Jian menatap Chann sekilas, ingin melihat bagaimana reaksi Chann atas kata-kata istrinya yang terdengar ambigu, tapi rupanya Chann tidak terlalu menyimak apa yang dikatakan Thania karena pria itu sedang sibuk dan serius dengan ponselnya.
"Mungkin aku terlalu tegang dan curiga," batin Jian.
"Ya tentu saja, aku senang bertemu dan berteman denganmu, Jian. Di usiaku saat ini, lingkup pertemananku semakin sempit dan kadang aku merasa kesepian, apalagi suamiku sibuk bekerja. Lihat, dia sibuk dengan pekerjaannya bahkan saat bersamaku," keluh Thania saat melihat Chann berjalan menjauh dan bicara dengan seseorang melalui ponselnya. Dari pembicaraan yang terdengar, Chann sedang membahas soal mapping area tambang, atau sesuatu yang berhubungan dengan pertambangan, Jian menduga bahwa Chann bekerja di perusahaan pertambangan atau semacamnya.
"Pria memang seperti itu, kadang saat mereka sedang serius dengan pekerjaannya, mereka akan mengabaikan segala sesuatu, termasuk istrinya," ucap Jian mencoba bercanda.
"Apa Skylar juga seperti itu? Aku tidak yakin dia bersikap seperti Chann, dia pria romantis yang manis kan?"
"Eh...?"
"Yah...kadang Skylar juga mengabaikan aku saat ia sedang sangat serius dengan pekerjaannya," jawab Jian, dengan perasaan tidak nyaman saat Thania menyinggung nama Skylar, meski Jian tidak tahu mengapa ketidaknyamanan itu muncul.

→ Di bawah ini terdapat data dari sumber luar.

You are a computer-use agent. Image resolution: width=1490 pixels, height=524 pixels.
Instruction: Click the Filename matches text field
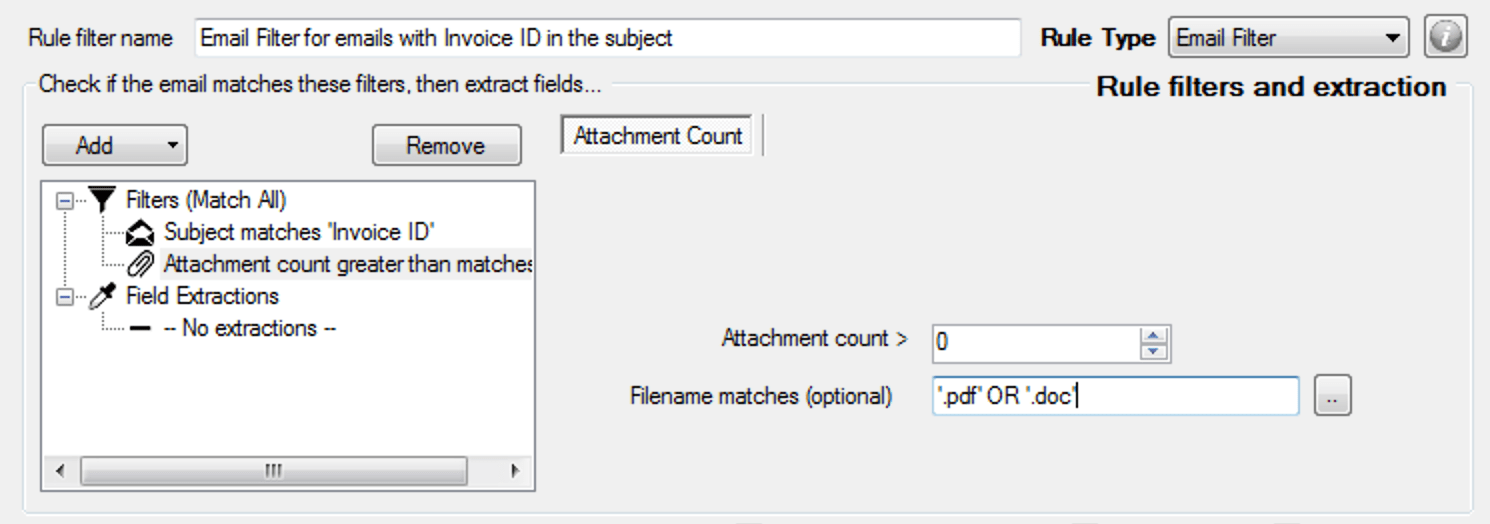[x=1114, y=397]
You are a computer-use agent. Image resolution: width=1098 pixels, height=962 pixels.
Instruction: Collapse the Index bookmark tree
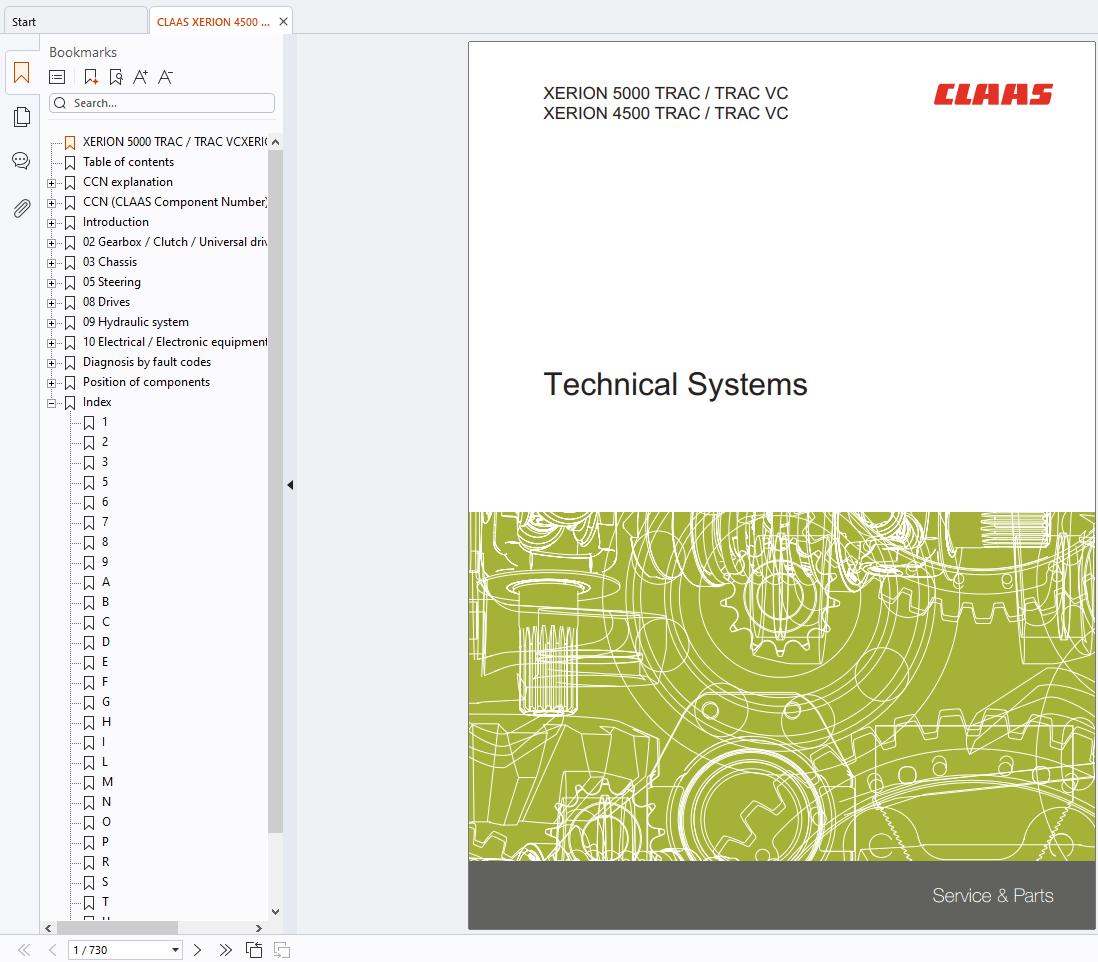coord(52,403)
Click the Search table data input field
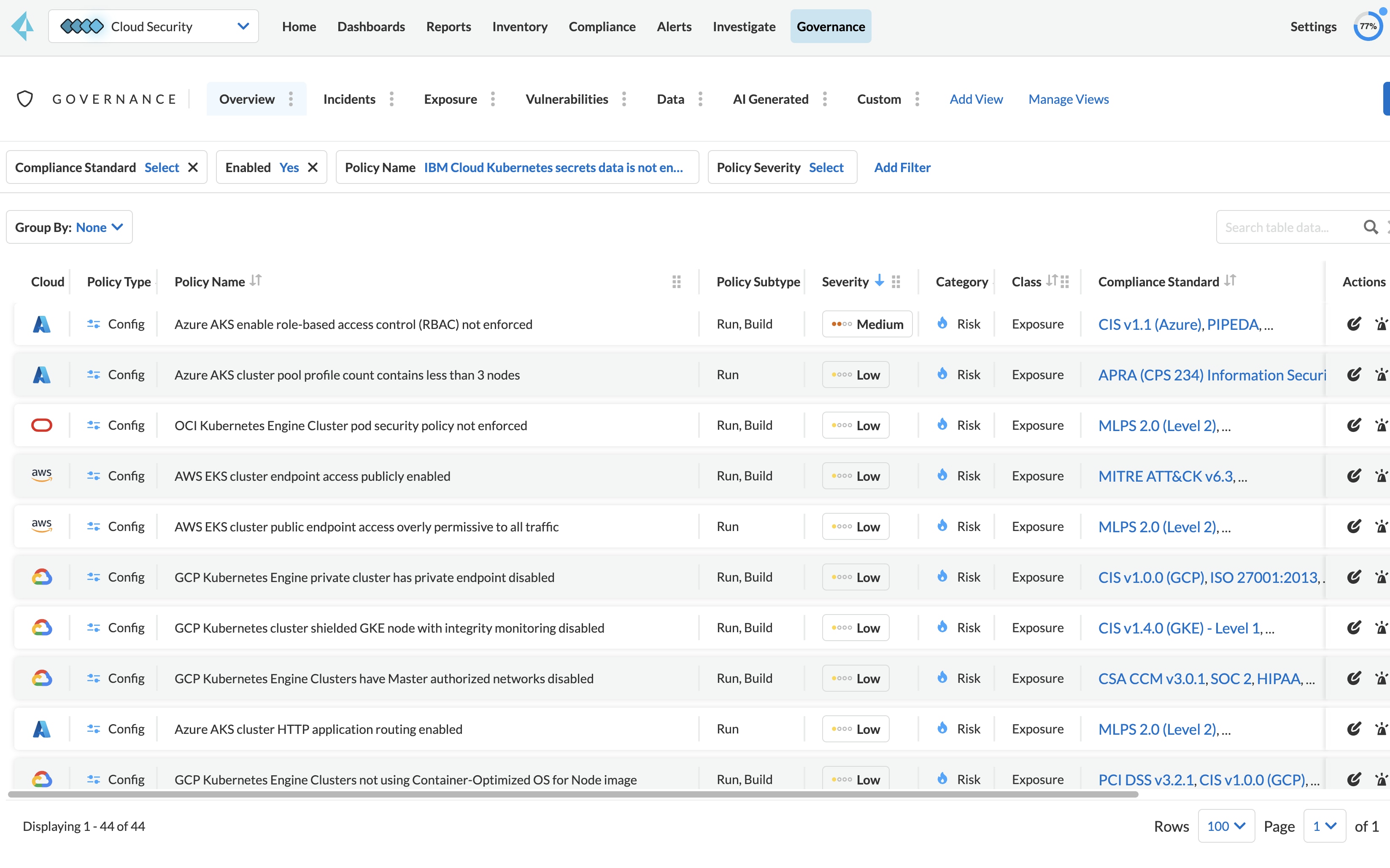 pos(1286,227)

"Pada pokoknya, kebanyakan pria sama saja," tambah Jian lagi, sambil tertawa kecil mencoba bersikap biasa saja meski ketidaknyamanan terasa dalam dirinya.
"Oh ya Thania, aku sudah mengukur ukuran jas suamimu, tapi aku belum bisa mengukur bagian panggul," ucap Jian mengalihkan pembicaraan.
"Kenapa begitu?"
"Itu karena, agak sedikit tidak nyaman melakukan pengukurannya, biasanya penjahit pria akan mengukur pelanggan pria, dan wanita juga akan diukur oleh penjahit wanita, tapi kali ini karena kau meminta tolong menjahit jas, aku harus mengukur suamimu dan karena letak panggul yang...." Jian menjeda ucapannya, berusaha mencari kata yang tepat agar tidak terdengar vulgar dan terutama tidak menyinggung Thania.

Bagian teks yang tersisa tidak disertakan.